Florent Prevost (1794-1870) was a French artist and Assistant Naturalist at the Museum National d'Histoire Naturelle. He was the author of various zoological works including the 'Histoire Naturelle des Oiseaux d'Europe' in 1870. He worked on the birds and mammals brought back from the French expedition to Abyssinia and illustrated works by Temminck, Bonaparte and de Buffon. The Green-breasted Mango (Anthracothorax prevostii), (Grenadines of St. Vincent, 1992, $5) is named after him.

Archduke Rudolf, Crown Prince of Austria-Hungary (1857-1889), the heir to the Habsburg dynasty, was found dead with his mistress, Baroness Marie Vetsera, in mysterious circumstances. It has not been proven whether they were involved in a suicide pact or, as some advocates believe, they were murdered. The Blue Bird-of-Paradise (Paradisaea rudolphi), (Aruba, 2014, 250 cents) was named for Prince Rudolf in 1885 by Finsch, presumably to give some ' royal recognition' to such a beautiful bird.

Prince Eugenio Ruspoli (1866-1893) was an aristocratic Italian explorer. His family were eminent Roman aristocrats who intermarried with the Bonaparte dynasty in the 19th Century. Ruspoli was in Ethiopia from 1891 until 1893 when he was killed in an 'encounter with an elephant' which he had wounded. He collected Ruspoli's Turaco (Tauraco ruspoli), (Ethiopia, 2001, 2 birr), but he did not record when or where in Ethiopia he located it before meeting his elephantine fate!

Princess Alexandra of Wales (1844-1925) married Edward VII to become Queen Alexandra. The Princess Parrot (Polytelis alexandrae), (Australia, 2005, 50 cents) was named by Gould in 1863 to celebrate the marriage. This parrot is considered by some to be one of the most exquisitely coloured and well-proportioned of all birds and was described as the most fitting of the Australian birds to bear the name of such an illustrious lady. It is, however, a rare and elusive inhabitant of Australia's inland desert regions.

Princess Helena d'Orleans (1814-1858) was the wife of the Duc d'Orleans. His patronage of natural history expeditions presumably enabled him some freedom in the naming of specimens collected on those expeditions. This explains the naming of the Black-crested Coquette (Lophornis helenae), (St. Kitts, 2013, $2.50) after his wife.

Princess Stephanie of Belgium (1864-1945) was the wife of the abovementioned Prince Rudolf. Theirs was an arranged marriage when she was not yet 17 years old. After her husband's untimely and mysterious death Stephanie married Count Lonyay. Princess Stephanie's Aspatria (Aspatria stephaniae), (Papua New Guinea, 2008, 85 toea) was named for her by Finsch in 1885 presumably under the same circumstances that Prince Rudolf's bird-of-paradise was named after him.
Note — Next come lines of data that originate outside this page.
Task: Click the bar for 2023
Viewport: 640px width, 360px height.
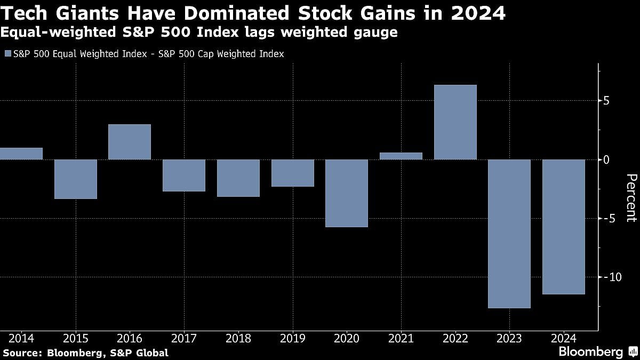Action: tap(510, 234)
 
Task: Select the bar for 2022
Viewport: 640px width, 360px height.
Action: tap(455, 122)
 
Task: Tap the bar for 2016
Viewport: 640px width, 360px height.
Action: tap(130, 142)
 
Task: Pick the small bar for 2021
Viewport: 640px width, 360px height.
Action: tap(401, 156)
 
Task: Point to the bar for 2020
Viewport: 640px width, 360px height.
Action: tap(347, 193)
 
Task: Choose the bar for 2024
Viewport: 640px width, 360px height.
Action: tap(564, 227)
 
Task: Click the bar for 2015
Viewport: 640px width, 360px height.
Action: tap(76, 179)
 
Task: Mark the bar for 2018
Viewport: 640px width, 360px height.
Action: tap(238, 178)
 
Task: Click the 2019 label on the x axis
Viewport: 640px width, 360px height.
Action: tap(292, 338)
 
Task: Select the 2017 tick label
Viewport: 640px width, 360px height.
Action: tap(184, 338)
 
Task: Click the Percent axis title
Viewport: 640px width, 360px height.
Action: tap(631, 197)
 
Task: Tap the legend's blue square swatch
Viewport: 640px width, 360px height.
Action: tap(7, 54)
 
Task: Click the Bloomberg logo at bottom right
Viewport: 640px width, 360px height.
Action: tap(591, 351)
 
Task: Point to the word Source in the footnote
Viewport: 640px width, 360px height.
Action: tap(21, 353)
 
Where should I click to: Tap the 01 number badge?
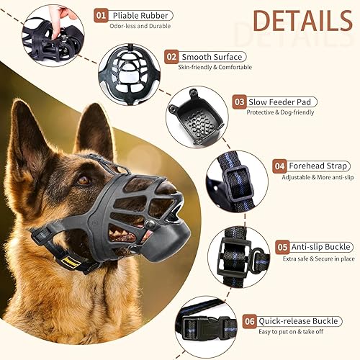point(102,15)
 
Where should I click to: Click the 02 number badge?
point(171,56)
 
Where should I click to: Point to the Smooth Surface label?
point(212,56)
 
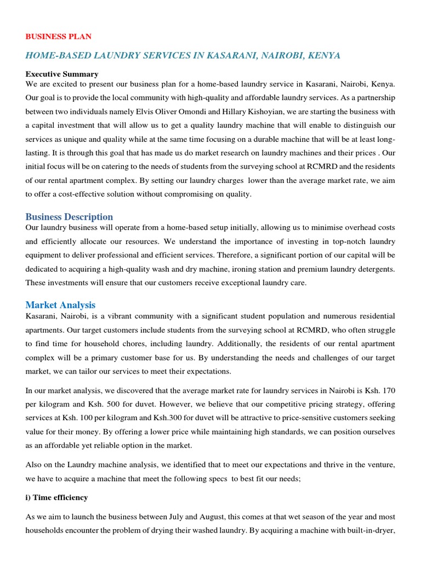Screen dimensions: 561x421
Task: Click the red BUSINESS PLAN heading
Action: (59, 37)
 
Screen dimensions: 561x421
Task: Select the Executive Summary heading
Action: (62, 74)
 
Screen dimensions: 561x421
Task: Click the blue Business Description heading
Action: (69, 217)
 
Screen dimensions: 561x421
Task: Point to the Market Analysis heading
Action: (60, 305)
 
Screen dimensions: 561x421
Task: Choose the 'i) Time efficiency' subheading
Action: (56, 497)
William Thomas Pritchard (1829-1909) was a British Consular Agent in Samoa and then the British Consul in Fiji from 1857 to 1862. The leader of Fiji's most powerful clan had money problems and huge debts. He made an offer to Pritchard to cede Fiji to Britain if that nation would cover his debts. The deal did not go through initially but, in 1874, Britain 'took over'. The Tongan Megapode (Megapodius pritchardii), (Niuafo'ou, 1992, 60 seniti) is named after him.

Clement Francois Victor Gabriel Prunelle (1777-1853) was a French physician who lectured in Montpellier and published several medical books. The Black Inca (Coeligena prunellei), (Colombia, 2010, 1900 peso) was named after him in 1843. This hummingbird is only found in the moist tropical lowland forests of Colombia.
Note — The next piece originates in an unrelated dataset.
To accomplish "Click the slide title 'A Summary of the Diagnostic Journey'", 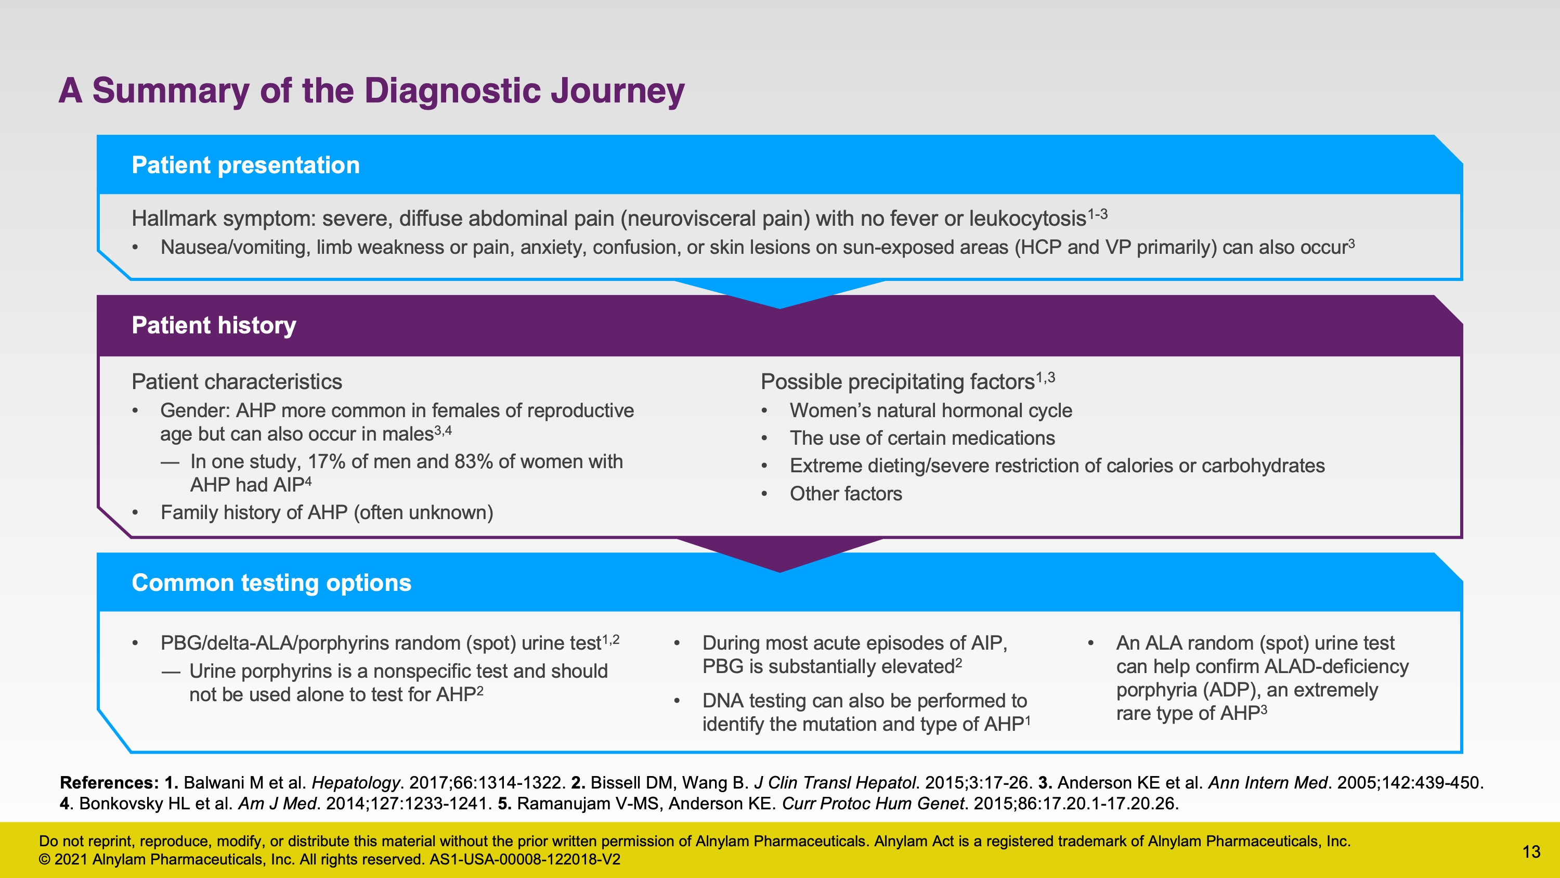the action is pyautogui.click(x=371, y=92).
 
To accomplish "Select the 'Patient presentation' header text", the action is pyautogui.click(x=246, y=165).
General Nikolai Mikhailovitch Prjevalsky (pronounced 'She-val-ski') (1839-1888) was a Russian Cossack naturalist who explored Central Asia. He was one of the greatest explorers the world has ever seen making an expedition to the Russian Far East and others to Mongolia. He is perhaps best known for having the horse Equus prjevalskii, which he discovered, named after him. He died of typhus while preparing for another expedition. Birds named after him include Prjevalski's Redstart (Phoenicurus alaschanicus), (China, 2002, 4.20 yuan) and Prjevalski's Finch (Urocynchramus pylzowi), (Taiwan, 1997, $5.00).